### Work to complete
Reproduce the opening lines of the records exactly, up to and including the line in which "Click the empty Test comments box" occurs.

Saved entries
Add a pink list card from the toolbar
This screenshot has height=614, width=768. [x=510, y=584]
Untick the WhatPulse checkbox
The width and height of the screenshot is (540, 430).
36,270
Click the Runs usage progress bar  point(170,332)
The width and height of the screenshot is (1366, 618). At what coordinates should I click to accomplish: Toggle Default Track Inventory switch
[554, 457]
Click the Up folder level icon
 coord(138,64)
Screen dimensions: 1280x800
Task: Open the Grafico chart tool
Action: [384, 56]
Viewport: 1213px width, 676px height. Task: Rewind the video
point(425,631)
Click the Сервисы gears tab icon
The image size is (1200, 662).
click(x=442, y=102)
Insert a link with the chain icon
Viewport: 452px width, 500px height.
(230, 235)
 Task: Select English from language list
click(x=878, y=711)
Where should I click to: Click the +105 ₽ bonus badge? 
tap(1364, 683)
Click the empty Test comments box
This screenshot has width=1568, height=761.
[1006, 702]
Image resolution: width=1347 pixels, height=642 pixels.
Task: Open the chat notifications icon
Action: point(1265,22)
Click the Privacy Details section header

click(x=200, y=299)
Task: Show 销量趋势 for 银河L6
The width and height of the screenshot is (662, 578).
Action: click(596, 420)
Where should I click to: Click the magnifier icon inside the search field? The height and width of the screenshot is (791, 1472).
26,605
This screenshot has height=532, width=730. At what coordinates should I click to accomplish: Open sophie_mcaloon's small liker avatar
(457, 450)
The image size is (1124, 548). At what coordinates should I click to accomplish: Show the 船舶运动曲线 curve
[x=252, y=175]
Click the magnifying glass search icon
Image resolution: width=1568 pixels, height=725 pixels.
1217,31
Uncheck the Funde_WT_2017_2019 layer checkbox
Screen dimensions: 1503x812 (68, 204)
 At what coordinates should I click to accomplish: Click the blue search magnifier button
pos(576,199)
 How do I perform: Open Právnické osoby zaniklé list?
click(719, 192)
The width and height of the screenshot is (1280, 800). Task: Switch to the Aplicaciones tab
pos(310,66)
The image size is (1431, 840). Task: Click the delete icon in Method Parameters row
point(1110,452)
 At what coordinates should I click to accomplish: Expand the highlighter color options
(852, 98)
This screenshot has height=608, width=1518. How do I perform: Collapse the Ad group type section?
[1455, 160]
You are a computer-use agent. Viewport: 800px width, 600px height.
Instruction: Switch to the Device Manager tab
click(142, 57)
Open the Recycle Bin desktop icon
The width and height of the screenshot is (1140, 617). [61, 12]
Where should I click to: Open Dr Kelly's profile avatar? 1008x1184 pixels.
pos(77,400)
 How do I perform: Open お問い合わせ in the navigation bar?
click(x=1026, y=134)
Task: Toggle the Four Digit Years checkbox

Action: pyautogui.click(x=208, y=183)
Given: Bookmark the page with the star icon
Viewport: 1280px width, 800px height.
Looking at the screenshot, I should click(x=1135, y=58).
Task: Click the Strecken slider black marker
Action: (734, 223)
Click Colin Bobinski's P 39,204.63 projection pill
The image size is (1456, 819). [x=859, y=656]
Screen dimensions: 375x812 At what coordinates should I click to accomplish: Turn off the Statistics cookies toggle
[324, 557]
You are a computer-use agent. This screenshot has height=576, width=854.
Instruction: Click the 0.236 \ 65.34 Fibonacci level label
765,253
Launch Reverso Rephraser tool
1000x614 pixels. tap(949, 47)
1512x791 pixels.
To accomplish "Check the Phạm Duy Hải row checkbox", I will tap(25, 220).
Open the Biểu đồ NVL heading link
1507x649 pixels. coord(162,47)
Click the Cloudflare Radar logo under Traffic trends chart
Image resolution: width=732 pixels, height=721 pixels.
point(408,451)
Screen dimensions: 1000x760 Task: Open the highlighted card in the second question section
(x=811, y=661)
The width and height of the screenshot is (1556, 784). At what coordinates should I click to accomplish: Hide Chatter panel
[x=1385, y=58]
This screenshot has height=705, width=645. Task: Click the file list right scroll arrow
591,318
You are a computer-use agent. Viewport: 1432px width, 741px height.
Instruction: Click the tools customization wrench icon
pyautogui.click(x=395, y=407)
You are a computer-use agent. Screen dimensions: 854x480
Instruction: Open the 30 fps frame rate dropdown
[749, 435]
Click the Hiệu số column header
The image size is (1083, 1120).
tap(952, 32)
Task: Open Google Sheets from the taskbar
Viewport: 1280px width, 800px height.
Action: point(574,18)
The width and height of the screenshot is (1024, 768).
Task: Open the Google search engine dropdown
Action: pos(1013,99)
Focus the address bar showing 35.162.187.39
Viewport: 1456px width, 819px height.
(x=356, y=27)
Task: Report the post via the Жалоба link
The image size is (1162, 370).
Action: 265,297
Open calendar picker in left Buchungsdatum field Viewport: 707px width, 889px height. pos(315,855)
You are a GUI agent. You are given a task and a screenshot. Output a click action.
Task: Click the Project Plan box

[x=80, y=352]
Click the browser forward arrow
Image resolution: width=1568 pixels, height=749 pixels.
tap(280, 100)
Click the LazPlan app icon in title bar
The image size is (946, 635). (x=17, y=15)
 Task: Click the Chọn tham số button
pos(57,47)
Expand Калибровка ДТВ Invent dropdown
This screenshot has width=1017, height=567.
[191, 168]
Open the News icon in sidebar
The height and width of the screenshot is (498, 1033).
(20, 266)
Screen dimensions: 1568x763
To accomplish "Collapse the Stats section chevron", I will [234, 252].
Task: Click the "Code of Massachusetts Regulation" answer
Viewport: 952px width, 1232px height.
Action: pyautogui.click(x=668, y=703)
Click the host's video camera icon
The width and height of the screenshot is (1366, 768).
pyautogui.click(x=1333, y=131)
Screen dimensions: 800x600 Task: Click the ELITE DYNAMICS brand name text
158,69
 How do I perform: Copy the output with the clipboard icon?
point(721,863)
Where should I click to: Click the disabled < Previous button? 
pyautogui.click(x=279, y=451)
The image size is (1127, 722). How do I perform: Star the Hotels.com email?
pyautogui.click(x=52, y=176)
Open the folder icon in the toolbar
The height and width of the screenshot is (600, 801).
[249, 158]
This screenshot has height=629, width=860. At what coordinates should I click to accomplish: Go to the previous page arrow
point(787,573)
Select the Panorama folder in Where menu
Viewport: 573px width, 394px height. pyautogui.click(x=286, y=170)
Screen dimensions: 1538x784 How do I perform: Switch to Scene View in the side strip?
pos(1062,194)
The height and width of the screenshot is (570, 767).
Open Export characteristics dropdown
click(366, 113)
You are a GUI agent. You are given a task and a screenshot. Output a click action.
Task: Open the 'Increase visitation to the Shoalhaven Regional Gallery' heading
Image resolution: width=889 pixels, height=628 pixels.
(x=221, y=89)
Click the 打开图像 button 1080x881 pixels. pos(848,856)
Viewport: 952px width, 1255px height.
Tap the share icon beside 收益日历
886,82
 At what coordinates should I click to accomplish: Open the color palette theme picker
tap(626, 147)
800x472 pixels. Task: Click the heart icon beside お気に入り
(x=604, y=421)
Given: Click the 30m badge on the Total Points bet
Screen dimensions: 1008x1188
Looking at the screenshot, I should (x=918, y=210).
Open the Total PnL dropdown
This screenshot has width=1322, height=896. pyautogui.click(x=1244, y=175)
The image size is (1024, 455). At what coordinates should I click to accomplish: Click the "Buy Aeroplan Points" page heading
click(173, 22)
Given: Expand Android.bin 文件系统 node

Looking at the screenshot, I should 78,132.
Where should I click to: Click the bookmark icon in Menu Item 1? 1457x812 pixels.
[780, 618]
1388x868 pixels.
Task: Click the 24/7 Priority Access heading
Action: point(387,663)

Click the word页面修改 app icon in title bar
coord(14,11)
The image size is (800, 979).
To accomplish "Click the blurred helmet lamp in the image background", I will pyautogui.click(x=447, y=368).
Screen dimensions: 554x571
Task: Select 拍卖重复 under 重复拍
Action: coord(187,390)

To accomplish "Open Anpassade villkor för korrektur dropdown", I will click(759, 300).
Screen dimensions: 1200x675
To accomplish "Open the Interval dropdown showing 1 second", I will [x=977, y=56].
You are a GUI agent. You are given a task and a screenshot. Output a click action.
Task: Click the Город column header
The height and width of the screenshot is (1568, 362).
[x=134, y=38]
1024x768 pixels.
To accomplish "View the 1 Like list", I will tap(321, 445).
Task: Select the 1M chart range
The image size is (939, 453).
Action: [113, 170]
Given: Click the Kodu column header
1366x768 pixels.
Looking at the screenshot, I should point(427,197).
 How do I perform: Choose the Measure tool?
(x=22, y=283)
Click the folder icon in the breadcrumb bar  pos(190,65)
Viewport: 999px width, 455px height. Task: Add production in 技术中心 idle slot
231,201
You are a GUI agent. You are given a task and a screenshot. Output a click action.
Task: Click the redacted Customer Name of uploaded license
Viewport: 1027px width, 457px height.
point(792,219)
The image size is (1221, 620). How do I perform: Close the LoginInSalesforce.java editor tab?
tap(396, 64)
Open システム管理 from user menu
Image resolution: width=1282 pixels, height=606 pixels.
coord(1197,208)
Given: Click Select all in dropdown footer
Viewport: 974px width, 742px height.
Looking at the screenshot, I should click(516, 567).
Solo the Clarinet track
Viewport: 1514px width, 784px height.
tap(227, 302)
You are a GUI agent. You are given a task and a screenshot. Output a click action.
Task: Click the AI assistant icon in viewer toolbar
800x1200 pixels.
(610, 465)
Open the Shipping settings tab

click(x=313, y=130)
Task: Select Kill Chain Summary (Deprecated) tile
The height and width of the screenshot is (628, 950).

### Result of this task
Add a pink list card from the toolbar
This screenshot has height=614, width=768. [x=510, y=584]
Untick the WhatPulse checkbox
The width and height of the screenshot is (540, 430).
36,270
Click the Runs usage progress bar  point(170,332)
The width and height of the screenshot is (1366, 618). At what coordinates should I click to accomplish: Toggle Default Track Inventory switch
[554, 457]
Click the Up folder level icon
 coord(138,64)
Screen dimensions: 1280x800
Task: Open the Grafico chart tool
Action: [384, 56]
Viewport: 1213px width, 676px height. Task: Rewind the video
point(425,631)
Click the Сервисы gears tab icon
The image size is (1200, 662).
click(x=442, y=102)
Insert a link with the chain icon
Viewport: 452px width, 500px height.
(230, 235)
 Task: Select English from language list
click(x=878, y=711)
Where should I click to: Click the +105 ₽ bonus badge? 
tap(1364, 683)
Click the empty Test comments box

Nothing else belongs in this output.